WHAT YOU ARE ASKED TO DO -
Duplicate the lines of the listing below, from the line containing "Click the blue arrows on Shell popup" through the line containing "Action: tap(62, 93)", inclusive.

SUPPLIED MATERIAL -

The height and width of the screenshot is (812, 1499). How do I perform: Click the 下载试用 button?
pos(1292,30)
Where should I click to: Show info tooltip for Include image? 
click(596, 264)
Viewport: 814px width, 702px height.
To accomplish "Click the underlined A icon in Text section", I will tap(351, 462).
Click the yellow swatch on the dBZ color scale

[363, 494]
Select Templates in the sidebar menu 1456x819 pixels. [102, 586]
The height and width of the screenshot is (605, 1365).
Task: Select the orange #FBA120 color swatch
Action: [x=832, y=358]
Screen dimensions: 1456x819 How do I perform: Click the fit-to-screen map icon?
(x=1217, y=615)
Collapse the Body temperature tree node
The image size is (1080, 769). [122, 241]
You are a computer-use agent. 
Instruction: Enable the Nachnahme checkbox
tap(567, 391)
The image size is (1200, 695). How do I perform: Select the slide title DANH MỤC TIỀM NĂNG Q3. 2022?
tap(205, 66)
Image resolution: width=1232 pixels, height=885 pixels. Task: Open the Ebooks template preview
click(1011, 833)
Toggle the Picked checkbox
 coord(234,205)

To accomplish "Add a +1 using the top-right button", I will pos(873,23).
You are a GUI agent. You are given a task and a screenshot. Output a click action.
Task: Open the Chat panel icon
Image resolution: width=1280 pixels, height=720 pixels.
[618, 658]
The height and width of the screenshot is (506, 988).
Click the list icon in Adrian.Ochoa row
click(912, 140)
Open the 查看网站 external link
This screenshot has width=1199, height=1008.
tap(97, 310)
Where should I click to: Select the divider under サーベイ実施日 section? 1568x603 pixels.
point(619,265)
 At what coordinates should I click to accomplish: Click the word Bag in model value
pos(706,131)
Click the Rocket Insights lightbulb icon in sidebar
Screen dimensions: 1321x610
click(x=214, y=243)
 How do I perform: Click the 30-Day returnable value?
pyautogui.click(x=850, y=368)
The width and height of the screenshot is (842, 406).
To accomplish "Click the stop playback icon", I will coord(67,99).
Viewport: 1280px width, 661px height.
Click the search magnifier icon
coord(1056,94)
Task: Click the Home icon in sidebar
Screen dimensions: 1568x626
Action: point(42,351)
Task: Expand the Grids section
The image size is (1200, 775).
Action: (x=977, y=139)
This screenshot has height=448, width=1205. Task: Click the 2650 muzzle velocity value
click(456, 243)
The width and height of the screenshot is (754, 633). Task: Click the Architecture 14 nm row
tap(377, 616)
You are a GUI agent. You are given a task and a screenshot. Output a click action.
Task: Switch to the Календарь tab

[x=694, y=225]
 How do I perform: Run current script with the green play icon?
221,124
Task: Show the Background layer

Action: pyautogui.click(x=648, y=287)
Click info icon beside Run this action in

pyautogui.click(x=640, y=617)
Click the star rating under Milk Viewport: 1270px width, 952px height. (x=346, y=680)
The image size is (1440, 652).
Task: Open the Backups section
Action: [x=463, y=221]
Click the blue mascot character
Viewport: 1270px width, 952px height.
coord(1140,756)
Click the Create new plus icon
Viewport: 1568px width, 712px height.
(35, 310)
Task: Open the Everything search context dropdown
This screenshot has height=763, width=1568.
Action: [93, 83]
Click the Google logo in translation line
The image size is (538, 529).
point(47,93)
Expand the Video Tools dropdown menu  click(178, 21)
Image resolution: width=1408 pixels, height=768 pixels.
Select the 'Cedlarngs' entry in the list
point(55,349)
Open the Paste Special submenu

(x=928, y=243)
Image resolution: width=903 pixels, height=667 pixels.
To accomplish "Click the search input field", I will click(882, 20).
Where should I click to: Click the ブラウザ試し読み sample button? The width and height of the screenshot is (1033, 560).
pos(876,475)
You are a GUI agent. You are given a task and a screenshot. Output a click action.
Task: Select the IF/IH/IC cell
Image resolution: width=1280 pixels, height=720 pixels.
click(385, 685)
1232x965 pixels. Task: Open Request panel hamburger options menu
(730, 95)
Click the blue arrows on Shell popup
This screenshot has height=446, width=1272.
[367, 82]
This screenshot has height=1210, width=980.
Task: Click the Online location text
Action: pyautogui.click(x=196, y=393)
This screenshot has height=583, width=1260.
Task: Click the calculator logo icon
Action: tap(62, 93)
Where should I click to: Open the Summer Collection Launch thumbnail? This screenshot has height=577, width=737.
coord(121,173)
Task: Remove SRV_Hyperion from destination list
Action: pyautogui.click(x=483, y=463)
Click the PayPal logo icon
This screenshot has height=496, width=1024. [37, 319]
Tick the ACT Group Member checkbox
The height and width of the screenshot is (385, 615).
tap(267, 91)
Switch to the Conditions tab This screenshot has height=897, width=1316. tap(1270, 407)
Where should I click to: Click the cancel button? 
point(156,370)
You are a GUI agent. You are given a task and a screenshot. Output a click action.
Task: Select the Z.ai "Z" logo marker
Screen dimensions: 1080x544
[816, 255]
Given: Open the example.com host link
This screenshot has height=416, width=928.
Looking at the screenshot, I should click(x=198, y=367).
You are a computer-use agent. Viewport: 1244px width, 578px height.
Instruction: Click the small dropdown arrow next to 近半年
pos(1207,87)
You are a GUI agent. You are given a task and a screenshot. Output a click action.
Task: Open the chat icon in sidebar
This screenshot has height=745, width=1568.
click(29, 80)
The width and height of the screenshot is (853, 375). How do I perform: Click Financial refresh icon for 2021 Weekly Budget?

WRITTEN SOLUTION -
Click the blue arrows on Shell popup
This screenshot has height=446, width=1272.
[367, 82]
This screenshot has height=1210, width=980.
Task: Click the Online location text
Action: pyautogui.click(x=196, y=393)
This screenshot has height=583, width=1260.
Task: Click the calculator logo icon
Action: tap(62, 93)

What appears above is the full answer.